Angel of death : Après plusieurs romans, un essai... est-ce que l'injustice environnante vous pousse à vous éloigner de l'imaginaire pour dénoncer le quotidien ?
Siri Hustvedt : Non. J'ai obtenu un doctorat en littérature anglaise en 1986, mais depuis quinze ans, j'ai écrit de nombreux essais. En France vous avez des recueils d'essais récemment. J'ai écrit des essais sur l'art, et sur d'autres domaines, depuis longtemps. Je considère que cela fait partie de mon travail, mais je n'ai pas du tout l'intention d'arrêter la fiction. Je fais des allées et venues entre les deux, entre la fiction et les essais.

11 septembre : Au-delà de la tragédie que vous avez évoquée dans vos romans, qu'est-ce qui dans le 11-Septembre frappe le plus l'écrivain que vous êtes ? En avez-vous parlé entre romanciers ? Avec ou sans votre époux, Paul Auster...

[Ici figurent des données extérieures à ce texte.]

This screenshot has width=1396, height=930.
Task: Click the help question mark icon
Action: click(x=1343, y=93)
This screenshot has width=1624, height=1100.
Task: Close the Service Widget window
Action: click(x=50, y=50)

Siri Hustvedt : Je dois dire que les faits du 11-Septembre n'ont pas changé ma perspective sur le monde.
Bien entendu, il s'agissait d'une catastrophe horrible pour la ville de New York et aucun New-Yorkais n'est resté indemne, car cela a touché tout le monde de très près. Certains écrivains ont dit, après le 11-Septembre, qu'ils ne pourraient plus travailler de la même manière. Certains ont parlé de la fin de l'ironie. Mais je dois dire que je ne l'ai pas ressenti comme cela du tout. J'ai toujours su que l'homme est capable d'actes terribles. Et pour moi, l'ironie fait partie intégrante de l'existence humaine. J'ai déjà écrit sur des événements terribles ; par exemple dans "Tout ce que j'aimais", je parle de la Shoah, de meurtres, d'enfants morts. Donc j'ai déjà écrit sur des événements de ce genre.

Bush & Co : Si le 11-Septembre vous a inspiré... est-ce que le bushisme ou Barack Obama vont également vous inspirer comme héritage politique ou phénomène planétaire ? Qu'attendez-vous du nouveau président américain ?

Siri Hustvedt : J'ai été absolument ravie par l'élection d'Obama, et d'ailleurs, je suis toujours sur un nuage. Pour moi, son élection représente une ère nouvelle. Nous allons voir les Etats-Unis aller un peu plus vers la gauche. Ce ne sera jamais un pays socialiste, cela ne fait pas partie de notre héritage et de nos traditions. Mais la présidence de M. Obama représente certainement une nouvelle ère, avec plus de réglementation, de protection sociale et de sécurité sociale pour tous. C'est une nouvelle ère qui s'ouvre devant nous.